A briga gira em torno das cifras do cartão-postal mais visitado do país

Por Ludmilla de Lima Materia seguir SEGUIR Materia seguir SEGUINDO Atualizado em 29 Maio 2025, 19h07 - Publicado em 29 Maio 2025, 19h04

Inaugurado em 1931 sob a moldura de um Rio de Janeiro que despontava como vitrine da modernidade tropical, o Cristo Redentor não demorou a se tornar um símbolo nacional. Os números superlativos da estátua que reina sobre o Corcovado ajudam a explicar sua fama, que extrapola fronteiras: são 38 metros de concreto armado e pedra-sabão, o que faz dela o maior monumento em estilo art déco no mundo. Pois o cartão-postal mais visitado do país é também palco de uma batalha que vem se arrastando ao longo das décadas e põe em lados opostos do ringue a Arquidiocese carioca e o governo federal, representado aí pelo Instituto Chico Mendes de Conservação da Biodiversidade, o ICMBio. Hoje, as duas instituições duelam por uma bolada potencialmente milionária, que vem da área no entorno da tão clicada escultura, explorada comercialmente. Nestes últimos tempos, a histórica contenda ganhou novos capítulos e envolve inclusive figurões da arena política.

O pano de fundo da renhida disputa é justamente a substancial verba já arrecadada e o que ainda pode vir da atração turística, que no ano passado recebeu 4,6 milhões de pessoas dispostas a desembolsar cerca de 120 reais pelo ingresso. O Cristo propriamente é de responsabilidade da Igreja, enquanto a vastidão em volta, em pleno Parque Nacional da Tijuca, está nas mãos do ICMBio. De parte a parte, há queixas em relação ao rateio dos recursos que afluem das catracas — a maior fatia, 137 milhões de reais, é canalizada para as concessionárias encarregadas do transporte de visitantes por trem e van. O quinhão que coube à União, 40 milhões no ano passado, é quantia essencial para irrigar os cofres do Sistema Nacional de Unidades de Conservação, que mantém 75 parques nacionais. “Os visitantes ajudam a preservar o litoral, a Amazônia, entre outros. Está aí a vantagem de um órgão federal fazer a gestão de um lugar como esse”, defende Mauro Pires, presidente do ICMBio. Uma parcela menor fica com a Arquidiocese, que em 2024 embolsou 11,4 milhões egressos da bilheteria.

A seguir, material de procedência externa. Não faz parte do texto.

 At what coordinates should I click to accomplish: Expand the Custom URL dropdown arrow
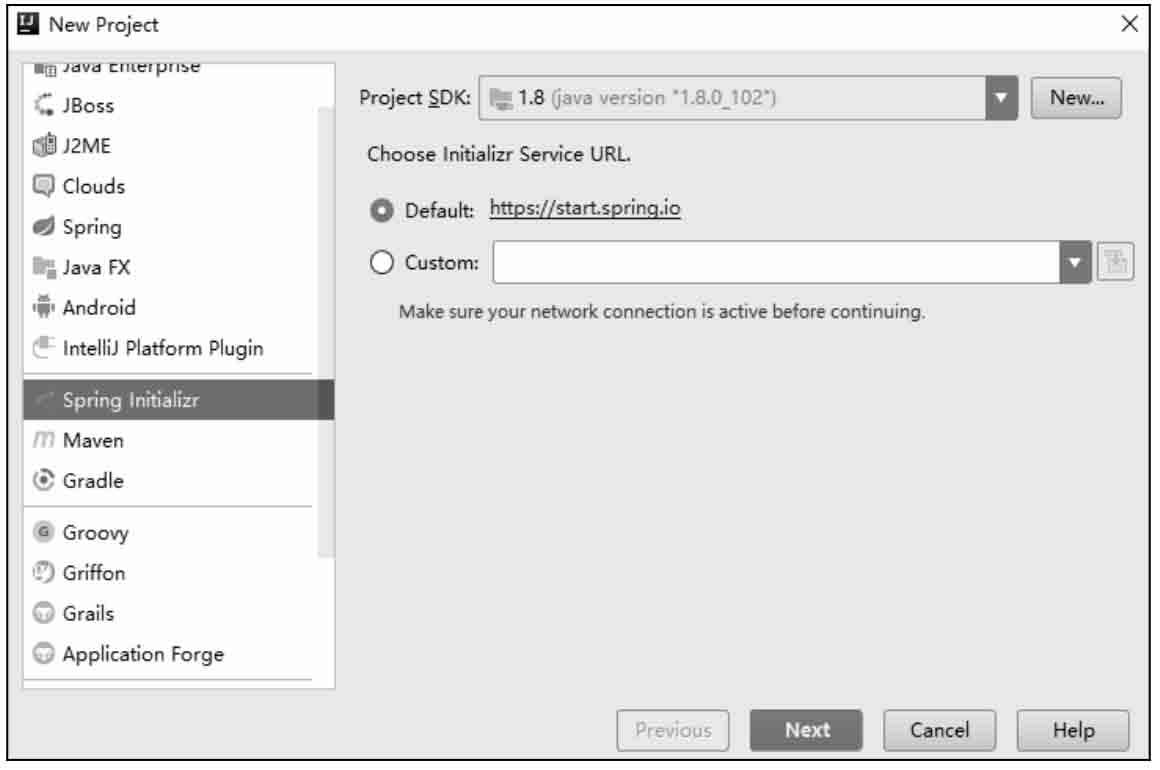click(1075, 263)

Mas a briga para valer é pela administração de um naco do parque que se estende por 6 700 metros quadrados, o equivalente a mísero 0,02% da reserva ambiental. Parece detalhe, mas é justamente onde ficam as instalações que dão acesso ao Cristo, uma trilha com lojinhas e lanchonetes. Ali, a Igreja já fatura alto com eventos fora dos horários de funcionamento, celebrações na capela alojada no interior da estátua e projeções de imagens que colorem o Cristo em campanhas publicitárias. O que a Arquidiocese quer é reaver 100% do controle da área, como era na prática até 1961, o ano em que o parque foi instituído. Muitos benefícios lhes foram sendo subtraídos a partir daí. Em 2021, após um processo judicial movido pelo ICMBio, um restaurante e outros pontos comerciais concedidos por décadas pelos religiosos tiveram que ser desocupados. “Até para ações rotineiras de manutenção é exigida autorização prévia da administração, situação que pode colidir com o caráter sagrado e a liberdade de culto inerentes ao local”, diz a Cúria em nota a VEJA.

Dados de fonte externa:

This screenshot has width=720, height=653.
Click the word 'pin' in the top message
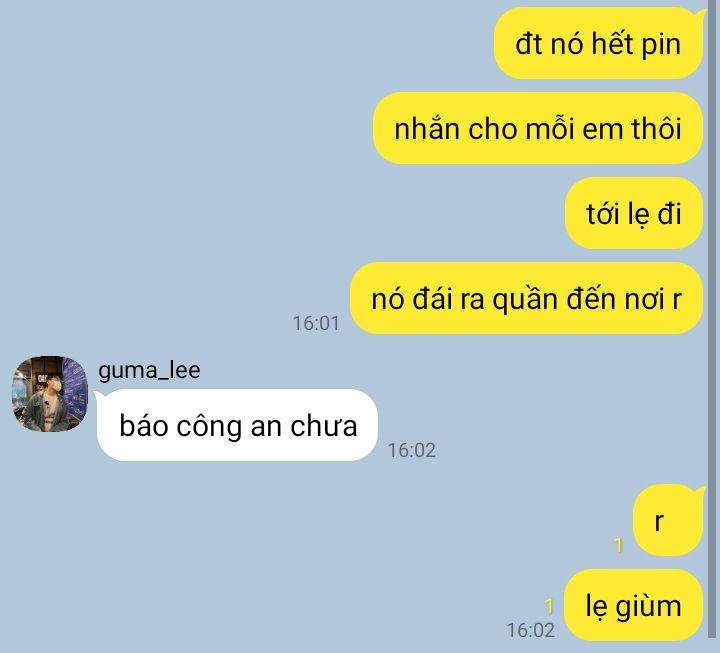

PRIVADO - Festa de Michel Teló lá em cima, em 2024: autorização incômoda
PRIVADO - Festa de Michel Teló lá em cima, em 2024: autorização incômoda (@tatafersoza/Instagram)

Os desentendimentos, que se desenrolam nos bastidores, vêm escalando em temperatura. O ICMBio considerou uma afronta, por exemplo, o pedido de fechamento do parque em pleno horário de visitação para que o cantor sertanejo Michel Teló pudesse renovar os votos com a esposa. A solicitação, em outubro passado, chegou por meio das concessionárias de transporte, mas funcionários do instituto se irritaram com a anuência da Igreja no episódio. O corpo técnico do órgão alega ainda que um dos pontos comerciais nas imediações da estátua foi “invadido” para a instalação de uma segunda capela. Também o Instituto do Patrimônio Histórico e Artístico Nacional (Iphan) vive às turras com os clérigos. Em maio, enviou-lhes uma notificação depois que um turista chileno machucou o pé em um pedestal deixado no caminho pela Igreja e uma outra exigindo a retirada de um andaime erguido ao lado do monumento tombado, já que atrapalhava a visão dos visitantes. O trambolho, após meses no local, acabou removido.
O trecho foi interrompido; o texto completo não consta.